1. 32 bit has max of 2000 deployed machines and 3000 registered

2. 64 bit has max of 3000 deployed machines and 4500 registered

v. 4.1 vCenter limits (NEW!!)

64 bit has max of 10,000 deployed machines and 15,000 registered

20,000 ports per vDS (4,096 in vSphere 4.0)

(You are still limited to 3000 machines and 32 hosts per cluster, which is important for Host Spanning)

Best Practices & What we’ve learned

i. Make Luns 10x the size of your Template(s)

ii. Shared Storage is generally the first bottleneck. I used all Raid 1+0 since we observed this on our first LBM deployment and our application is database driven (disk I/O intensive). Tier your storage if possible, EMC FAST or similar technology.

iii. We have averaged between 80-120 VM’s per blade, so this means our LBM 4.0 environment should top out at approximately 80 hosts (5 full HP c7000’s) (one cluster, otherwise you lose the advantages of Host Spanning Transport Networks).

iv. LOTS of IP addresses, I recommend at least a /20 for LBM installs = 4096 IP’s, you do not want to have to re-IP lab manager guests, we’ve done that before.

v. Create a pivot Data Store, Many SAN technologies require that you present the same LUNS to a group of hosts, Think “Storage Group” from EMC. Because of this, you may want to move a VM from one storage group to another, there isn’t any way to accomplish that without having either another SAN, iSCSI, or NFS storage available that you can use for a transfer point to svmotion the VM/Template to, and then to the appropriate storage group.

vi. If using ESXi, keep one ESX per storage group for Exports, ESXi does not support SMB, so users can not export their VM’s without this.

vii. Create Gold Master Libraries for your users, helps prevent the 30 disk chain limit from being hit as often.

viii. Encourage Libraries, not snapshots

ix. Do not allow users to create\import templates, Export Only

x. Do not allow users to modify Disk, CPU or Memory on VM’s.

xi. Storage and Deployment leases are the best thing since sliced bread. Recommend between 14-28 days for both.

xii. Linked Clones are great, but Hardware Dedupe is better.
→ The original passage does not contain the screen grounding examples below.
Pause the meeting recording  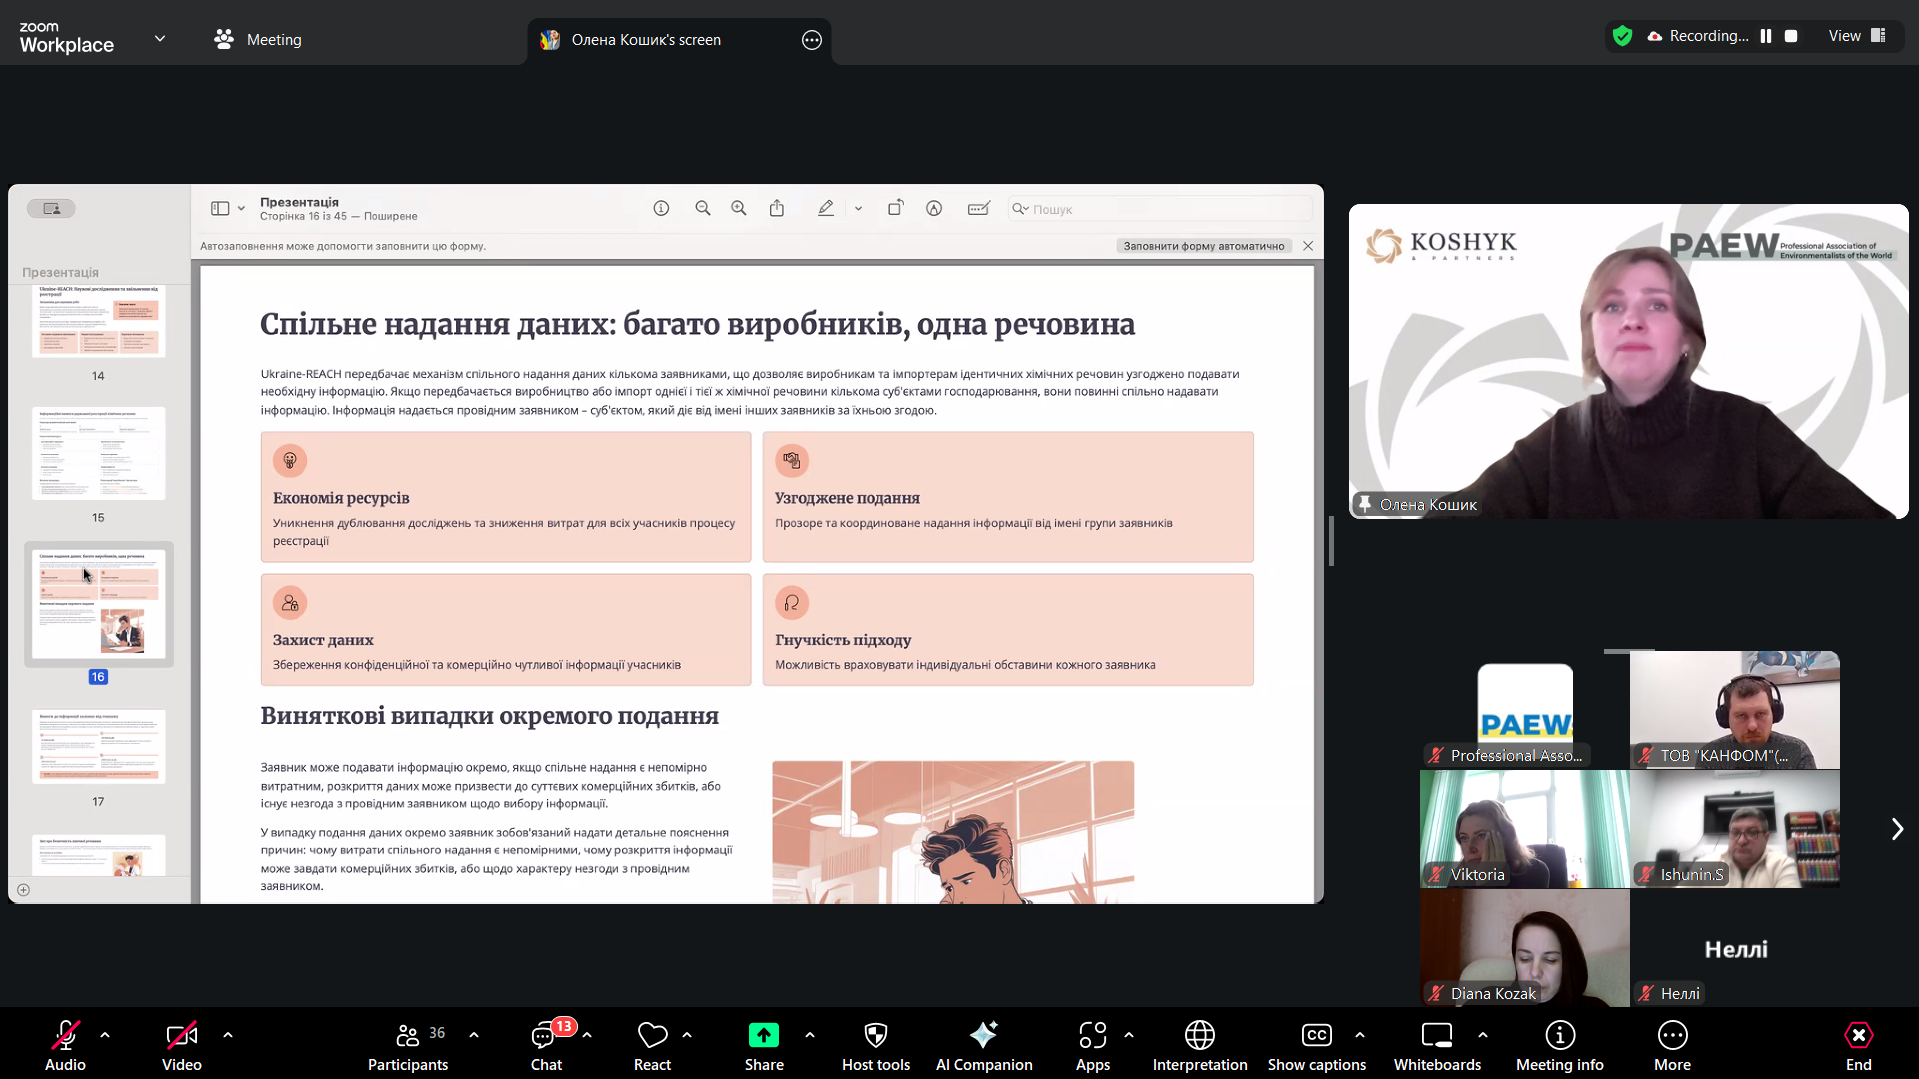click(1766, 36)
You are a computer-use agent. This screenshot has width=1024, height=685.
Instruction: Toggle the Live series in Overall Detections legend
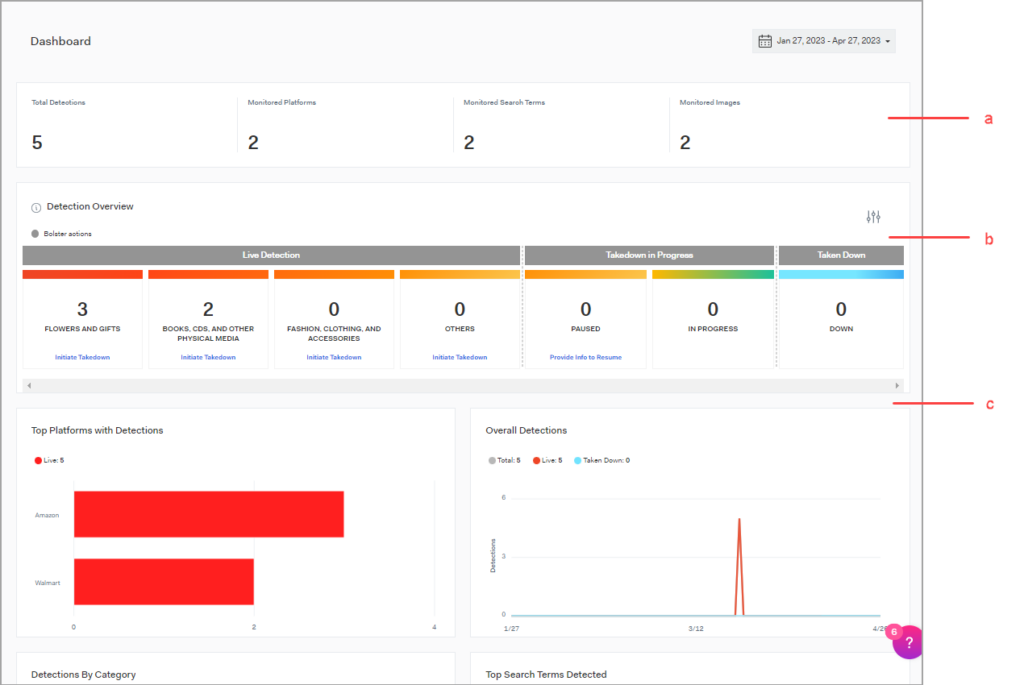pyautogui.click(x=548, y=460)
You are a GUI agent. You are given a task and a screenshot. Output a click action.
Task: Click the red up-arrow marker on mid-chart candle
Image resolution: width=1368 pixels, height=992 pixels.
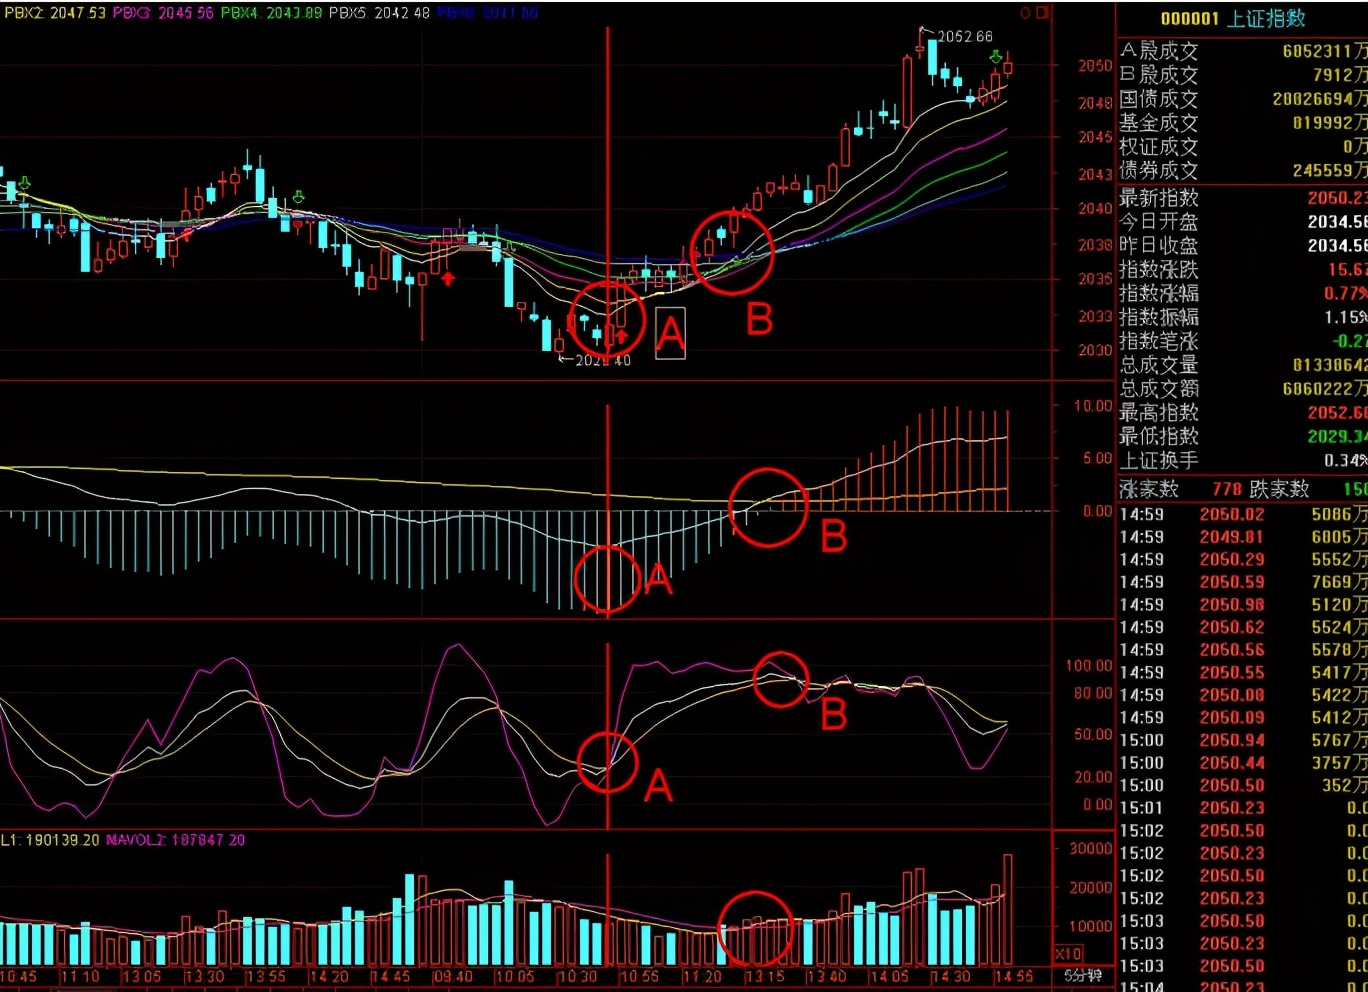coord(448,278)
xiii. Train your users, we even went as far as to have two access levels, one for trained, one for untrained, so the untrained are less dangerous, and if they want the advanced features it forces them to get training.

Monday, March 14, 2011

NS-120 Celerra Excitement

After a recent power outage, one of the 1TB Sata drives in a Raid-5 died, not a big deal. However, one of the Hot-Spare 300GB FC drives took over for it. We are nearly full allocated space-wise, so this is a scary thing. We do have a 1TB identical Hot-spare in the chassis, so my rep told me to just yank the FC Hot-spare drive that was now part of the raid (and had been for 5 days). Luckily this worked perfectly, pulling the drive forced the Celerra/Clariion to Transfer the data to the correct Hot-spare and after the new drive arrived everything went back to how it should be.

VM problems after a power outage

I want to thank Colorado Springs Utilities for unexpectedly cutting our power for routine maintenance.

When trying to power our VM's back on, we got two different odd errors on separate ESX 4.0.0 hosts, both with the same resolution.

"An error occurred while communicating with the remote host."
and
"Detected an invalid snapshot configuration."

Both of which had us concerned about data corruption to say the least, however we restarted the VMW management service and they both came back to life.

service mgmt-vmware restart

Tuesday, March 8, 2011

Deploy from Template, can't modify unattend.xml

Since you can’t modify unattend.xml or really do anything else to keep it enabled through sysprep (which auto disables it)
Do this:
Create %WINDIR%\Setup\Scripts\
Create SetupComplete.cmd (make sure no hidden extensions like SetupComplete.cmd.txt)
Edit that file, put this in there:
net user administrator /active:yes
(optional change password) net user administrator new_password
After Windows is installed, but before the logon screen appears, Windows Setup searches for the SetupComplete.cmd file in the %WINDIR%\Setup\Scripts\ directory. If a SetupComplete.cmd file is found, the file is executed. Otherwise, installation continues normally. Windows Setup logs the action in the Setupact.log file.
That should do it, now that Template should keep local admin enabled even after sysprep.